** Action item **
Pictures stay out of the copy. Transcribe exactly, and only, the line with "川尻蓮（JO1）タイアップキャンペーン第2弾、2026年8月25日（火）より実施！ (712, 389)" through the last line of the entries below.

==== Extracted information ====

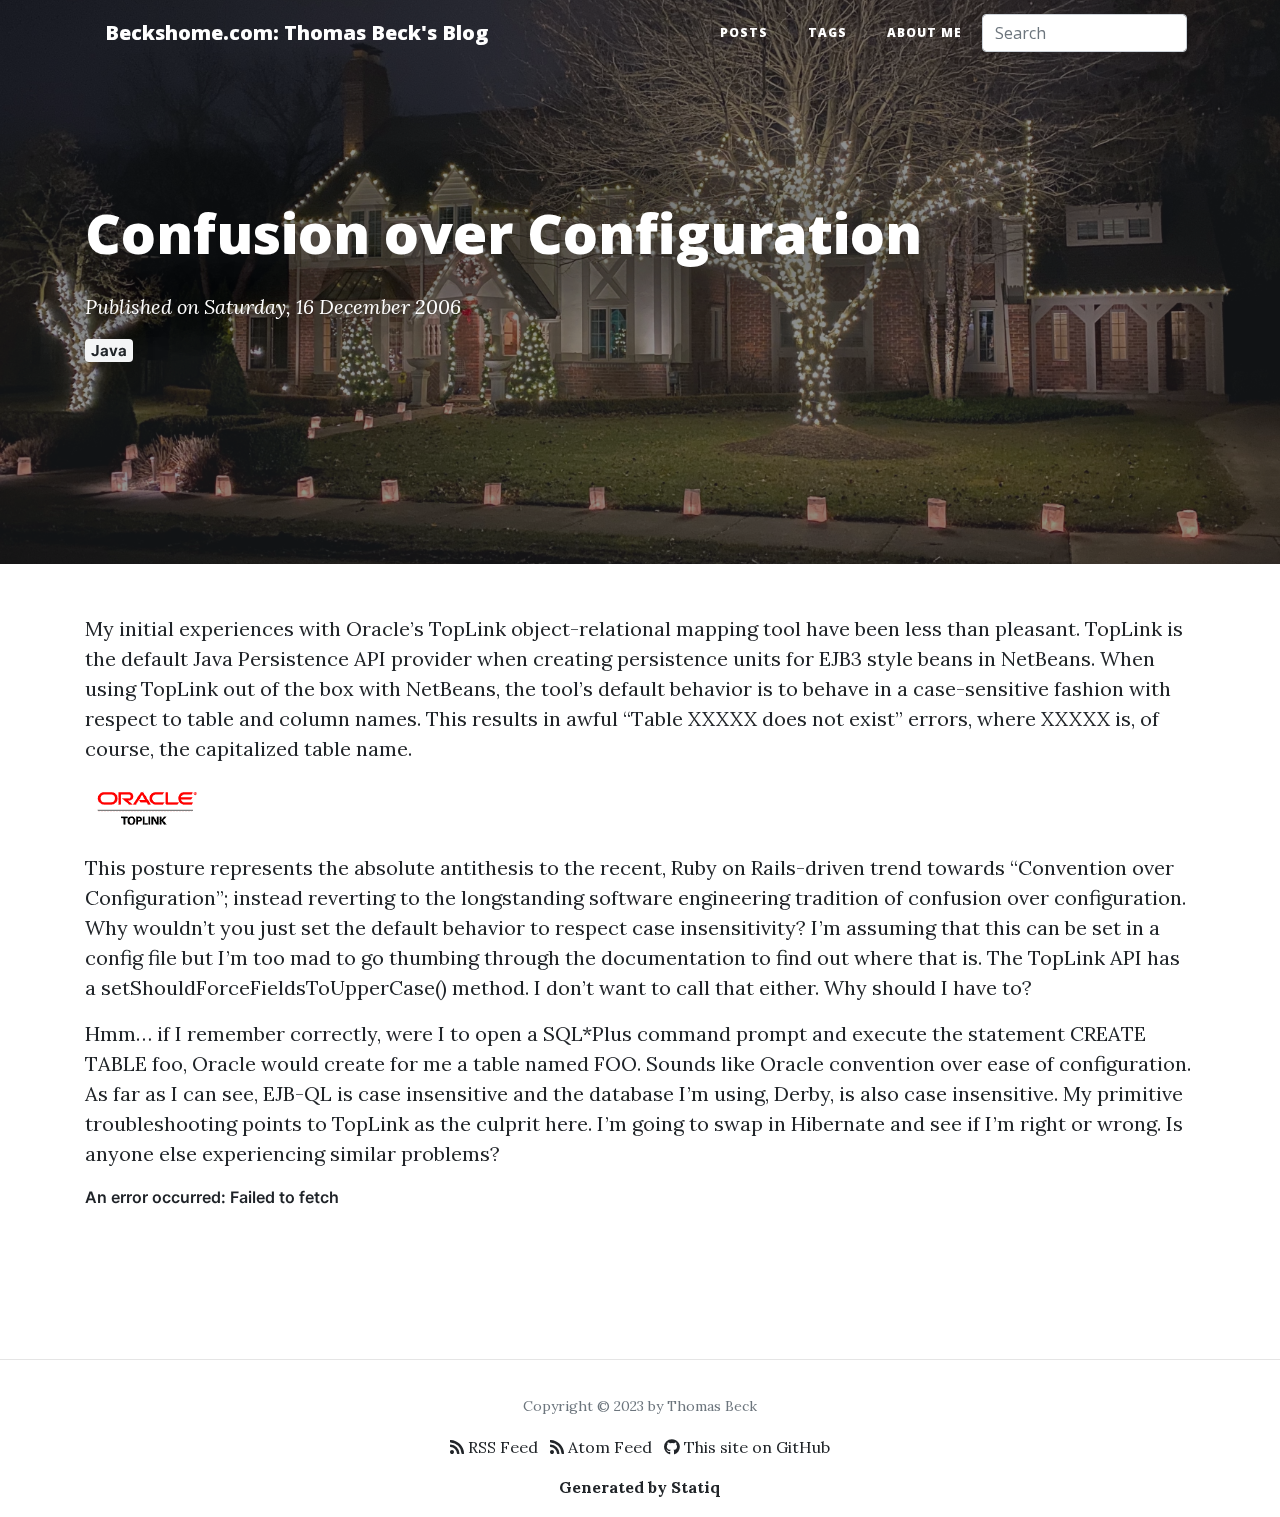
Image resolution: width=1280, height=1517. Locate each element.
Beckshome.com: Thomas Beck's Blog (296, 32)
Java (109, 350)
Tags (827, 32)
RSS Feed (501, 1447)
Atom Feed (608, 1447)
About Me (924, 32)
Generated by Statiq (640, 1487)
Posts (744, 32)
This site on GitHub (755, 1447)
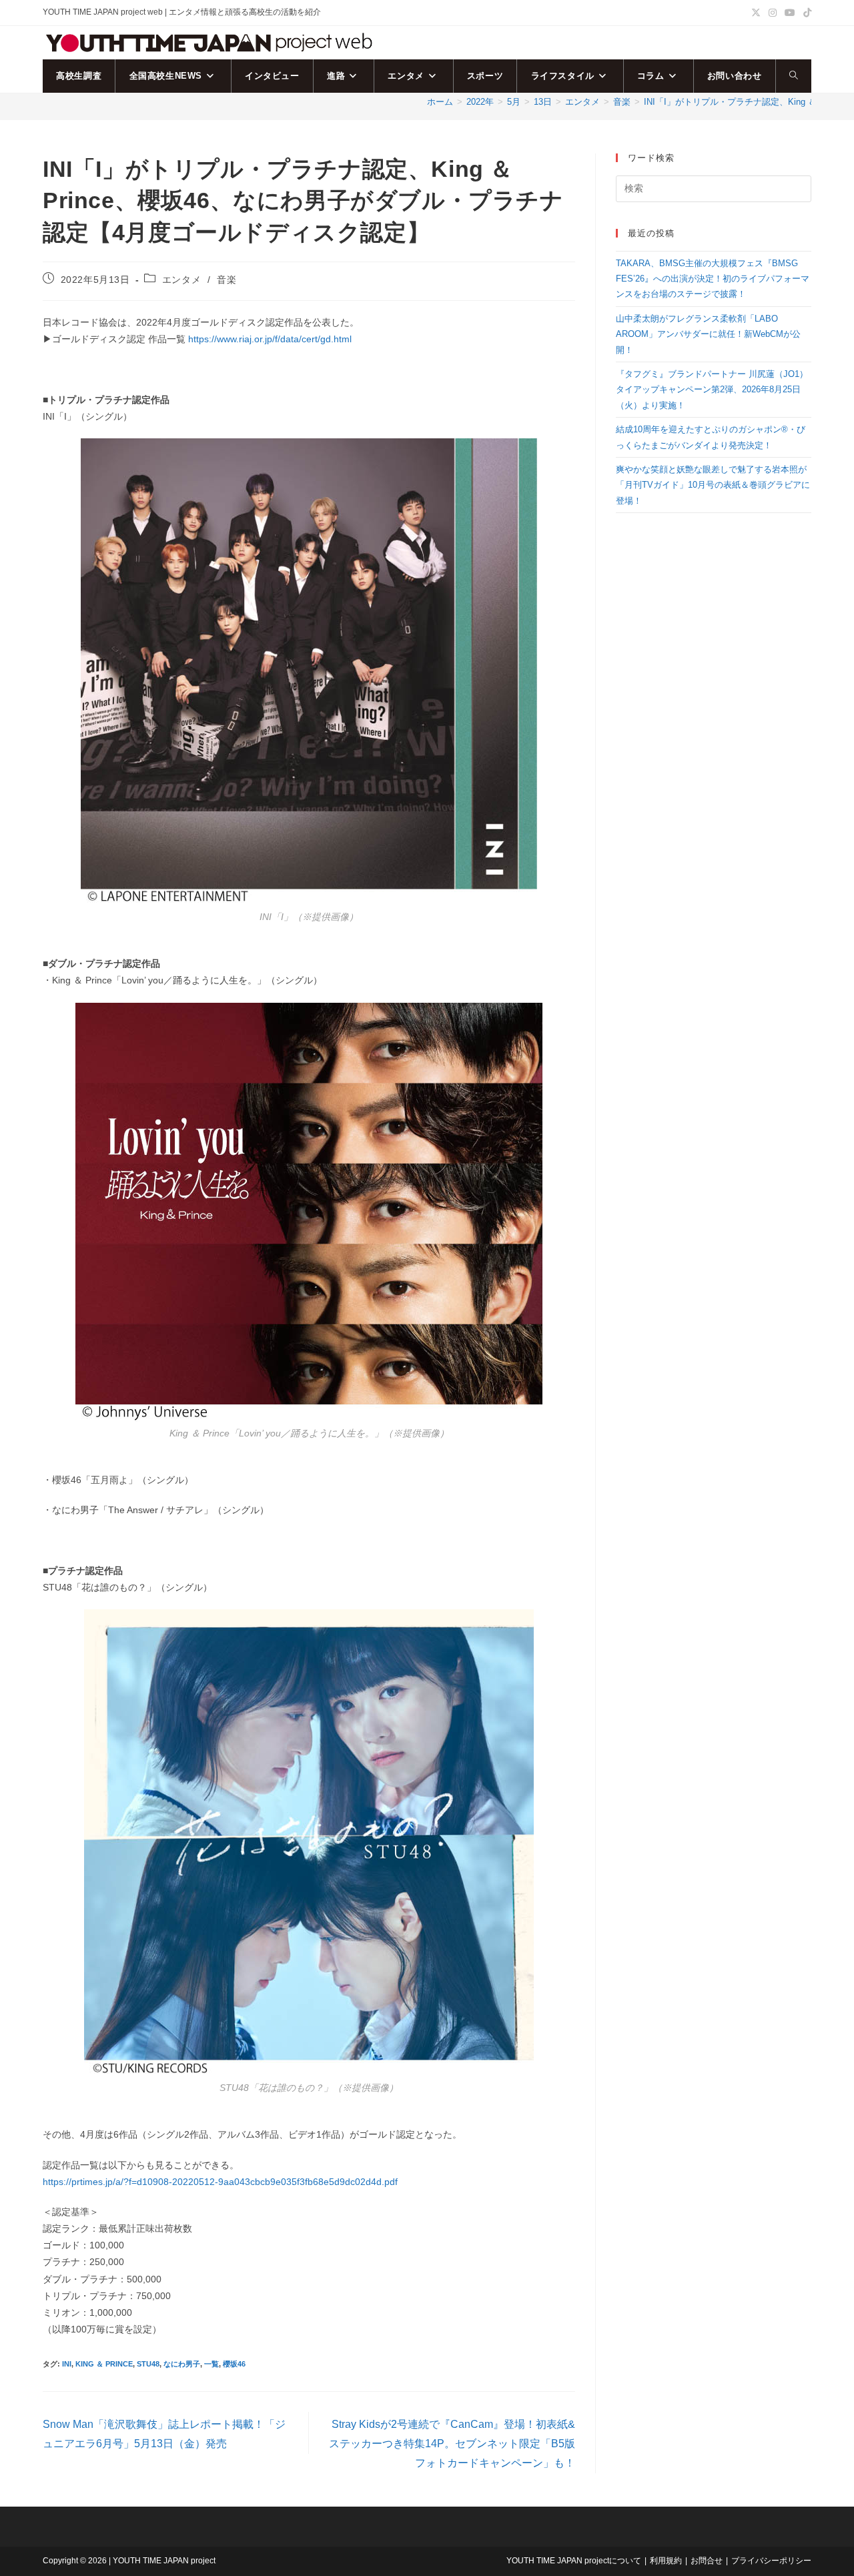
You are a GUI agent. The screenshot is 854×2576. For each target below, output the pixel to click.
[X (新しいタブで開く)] (756, 12)
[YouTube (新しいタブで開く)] (790, 12)
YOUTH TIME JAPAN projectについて (573, 2560)
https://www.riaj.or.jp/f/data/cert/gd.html (270, 339)
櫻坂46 (234, 2364)
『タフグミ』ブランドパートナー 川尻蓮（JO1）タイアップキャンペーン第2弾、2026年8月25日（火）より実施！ (712, 389)
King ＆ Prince (104, 2364)
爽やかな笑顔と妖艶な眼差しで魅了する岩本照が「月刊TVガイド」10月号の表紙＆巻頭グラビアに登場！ (713, 485)
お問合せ (707, 2560)
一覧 (211, 2364)
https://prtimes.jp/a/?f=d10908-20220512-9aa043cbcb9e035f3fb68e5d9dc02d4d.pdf (220, 2181)
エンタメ (181, 279)
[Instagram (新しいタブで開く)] (773, 12)
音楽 (226, 279)
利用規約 (666, 2560)
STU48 (148, 2364)
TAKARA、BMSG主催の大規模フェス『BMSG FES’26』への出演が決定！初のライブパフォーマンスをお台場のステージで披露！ (712, 279)
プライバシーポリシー (771, 2560)
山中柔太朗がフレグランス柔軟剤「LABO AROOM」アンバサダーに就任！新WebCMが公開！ (708, 334)
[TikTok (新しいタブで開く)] (805, 12)
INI (66, 2364)
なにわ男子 (181, 2364)
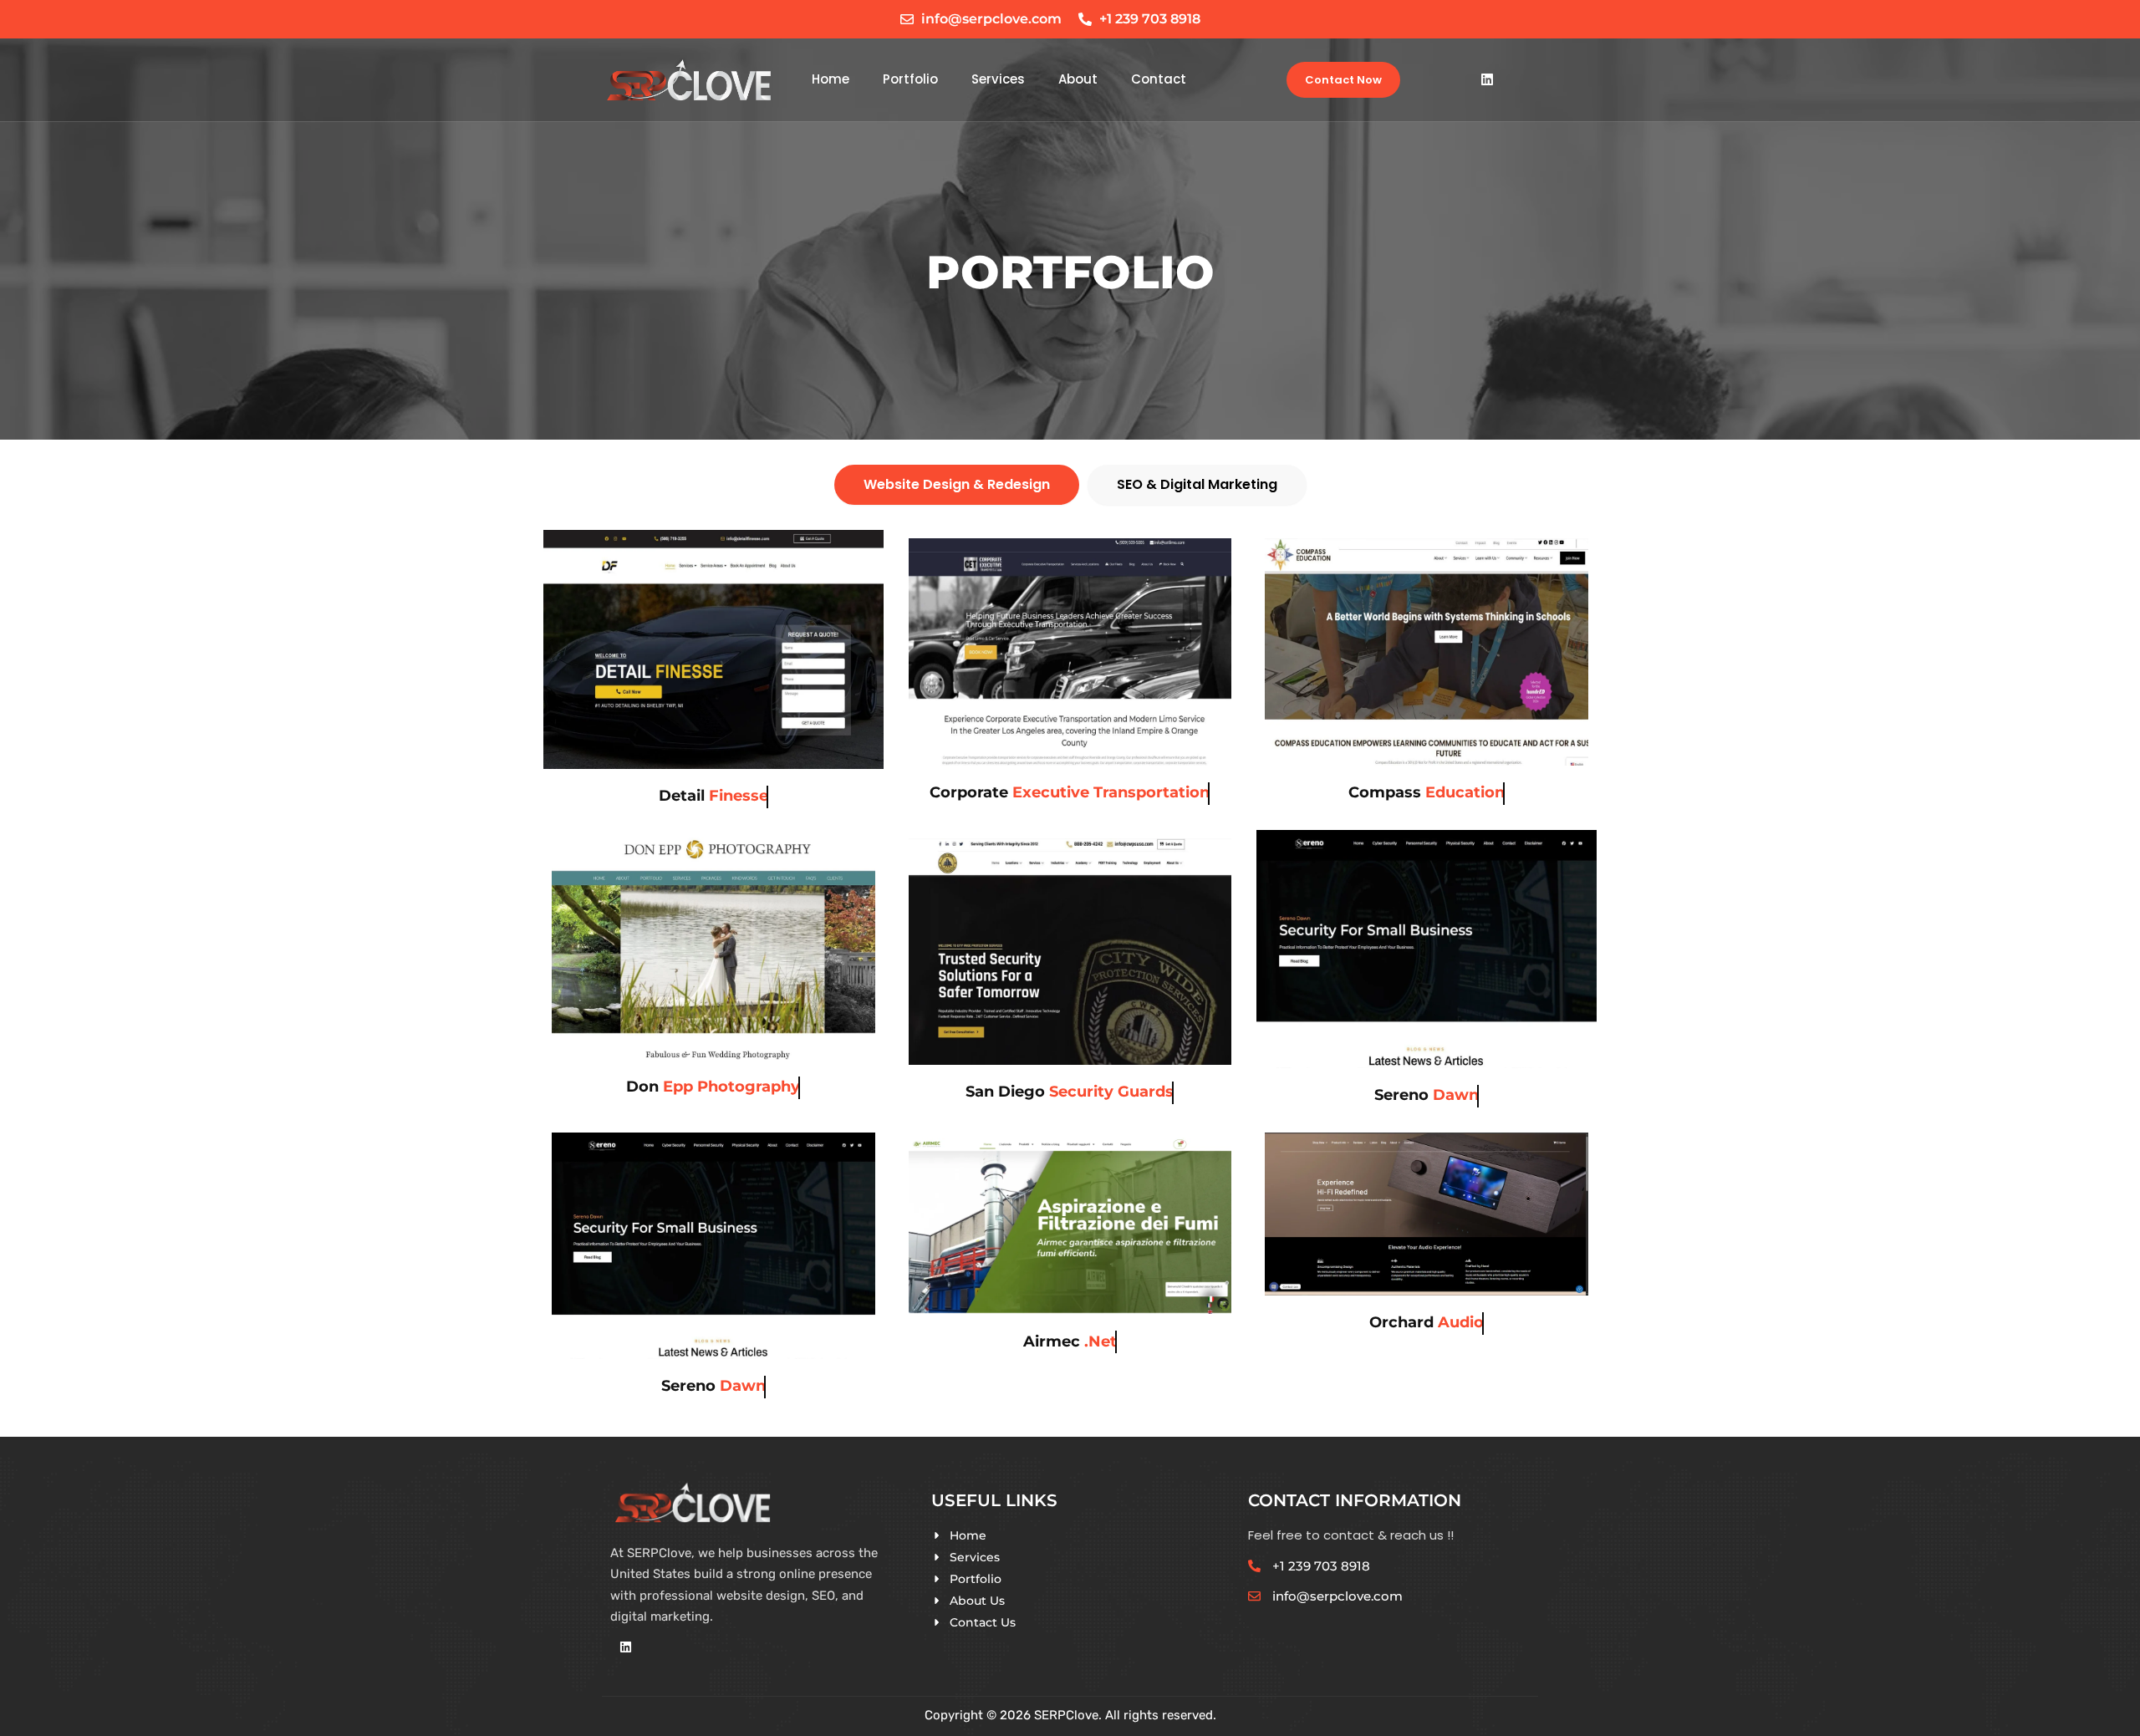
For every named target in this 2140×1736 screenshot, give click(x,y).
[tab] (956, 485)
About (1078, 79)
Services (998, 79)
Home (830, 79)
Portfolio (910, 79)
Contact (1158, 79)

====

** Response to this exercise **
『タフグミ』ブランドパートナー 川尻蓮（JO1）タイアップキャンペーン第2弾、2026年8月25日（火）より実施！ (712, 389)
King ＆ Prince (104, 2364)
爽やかな笑顔と妖艶な眼差しで魅了する岩本照が「月刊TVガイド」10月号の表紙＆巻頭グラビアに登場！ (713, 485)
お問合せ (707, 2560)
一覧 (211, 2364)
https://prtimes.jp/a/?f=d10908-20220512-9aa043cbcb9e035f3fb68e5d9dc02d4d.pdf (220, 2181)
エンタメ (181, 279)
[Instagram (新しいタブで開く)] (773, 12)
音楽 (226, 279)
利用規約 (666, 2560)
STU48 (148, 2364)
TAKARA、BMSG主催の大規模フェス『BMSG FES’26』への出演が決定！初のライブパフォーマンスをお台場のステージで披露！ (712, 279)
プライバシーポリシー (771, 2560)
山中柔太朗がフレグランス柔軟剤「LABO AROOM」アンバサダーに就任！新WebCMが公開！ (708, 334)
[TikTok (新しいタブで開く)] (805, 12)
INI (66, 2364)
なにわ男子 (181, 2364)
For every named target in this 2140×1736 screenshot, give click(x,y).
[tab] (956, 485)
About (1078, 79)
Services (998, 79)
Home (830, 79)
Portfolio (910, 79)
Contact (1158, 79)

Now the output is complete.